Published: 21 October 2010



The Enterobacteriaceae comprise a large number of clinically relevant species with several individual subspecies. Overlapping virulence-associated gene pools and the high overall genome plasticity often interferes with correct enterobacterial strain typing and risk assessment. Array technology offers a fast, reproducible and standardisable means for bacterial typing and thus provides many advantages for bacterial diagnostics, risk assessment and surveillance. The development of highly discriminative broad-range microbial diagnostic microarrays remains a challenge, because of marked genome plasticity of many bacterial pathogens.


We developed a DNA microarray for strain typing and detection of major antimicrobial resistance genes of clinically relevant enterobacteria. For this purpose, we applied a global genome-wide probe selection strategy on 32 available complete enterobacterial genomes combined with a regression model for pathogen classification.

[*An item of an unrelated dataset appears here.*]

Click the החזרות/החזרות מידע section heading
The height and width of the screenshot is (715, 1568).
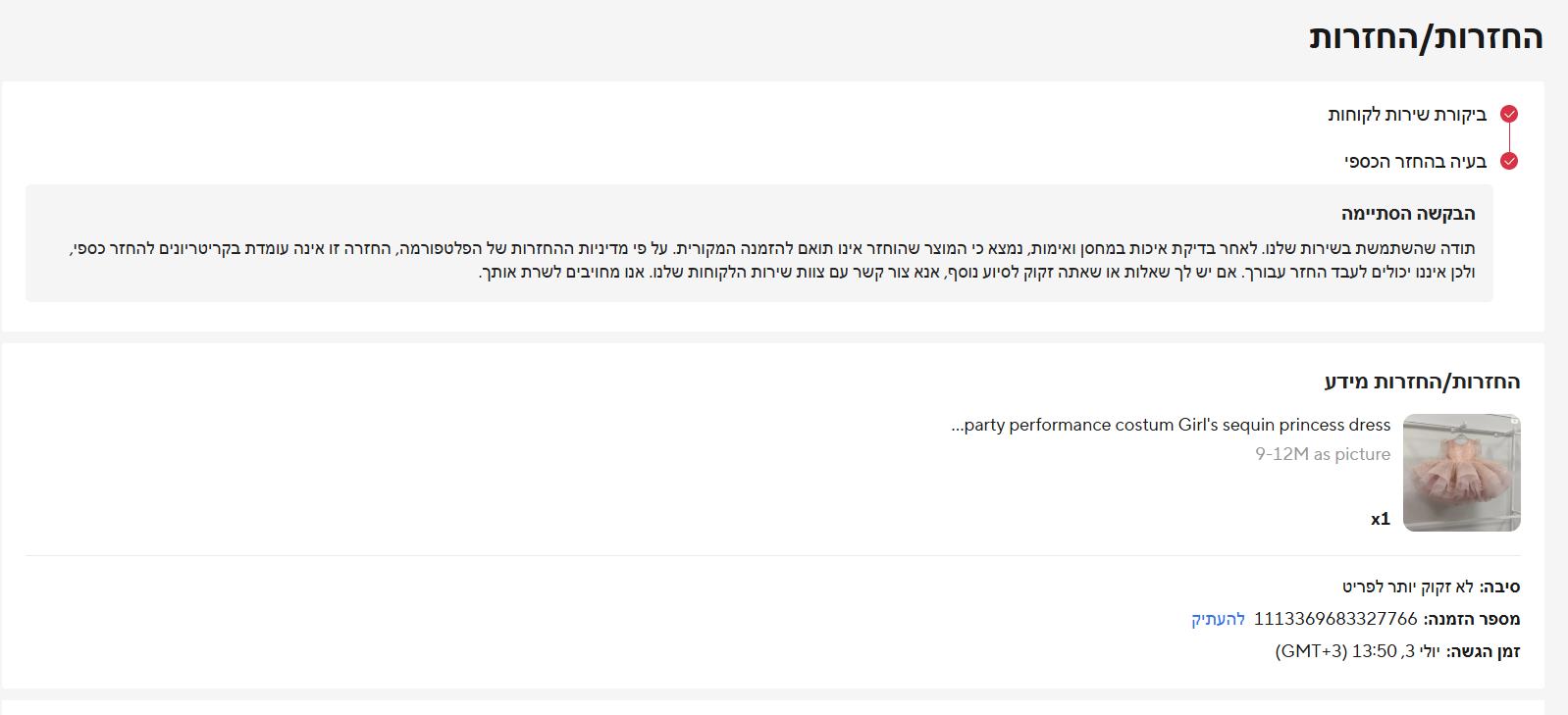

The discriminative power of the probe set was further tested in silico on 15 additional complete enterobacterial genome sequences. DNA microarrays based on the selected probes were used to type 92 clinical enterobacterial isolates. Phenotypic tests confirmed the array-based typing results and corroborate that the selected probes allowed correct typing and prediction of major antibiotic resistances of clinically relevant Enterobacteriaceae, including the subspecies level, e.g. the reliable distinction of different E. coli pathotypes.

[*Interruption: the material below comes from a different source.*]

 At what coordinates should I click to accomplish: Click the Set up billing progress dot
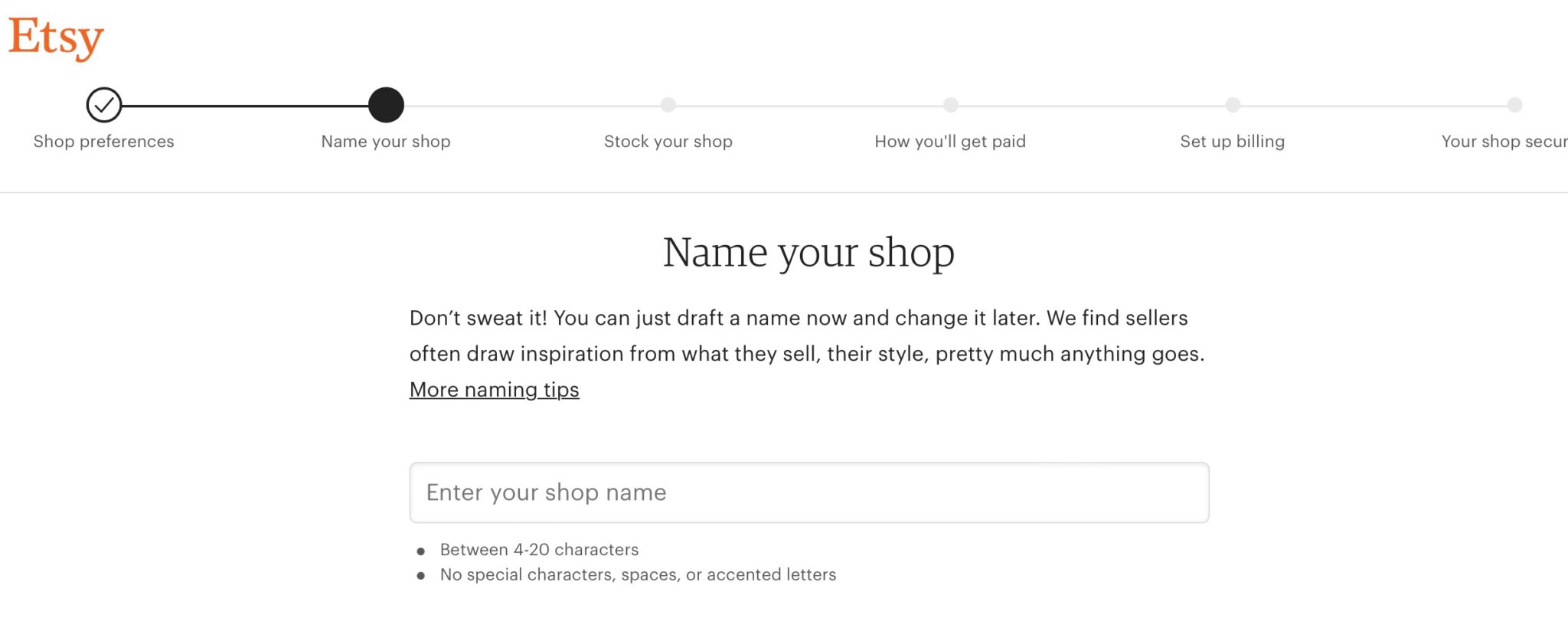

Our results demonstrate that the global probe selection approach based on longest common factor statistics as well as the design of a DNA microarray with a restricted set of discriminative probes enables robust discrimination of different enterobacterial variants and represents a proof of concept that can be adopted for diagnostics of a wide range of microbial pathogens. Our approach circumvents misclassifications arising from the application of virulence markers, which are highly affected by horizontal gene transfer. Moreover, a broad range of pathogens have been covered by an efficient probe set size enabling the design of high-throughput diagnostics.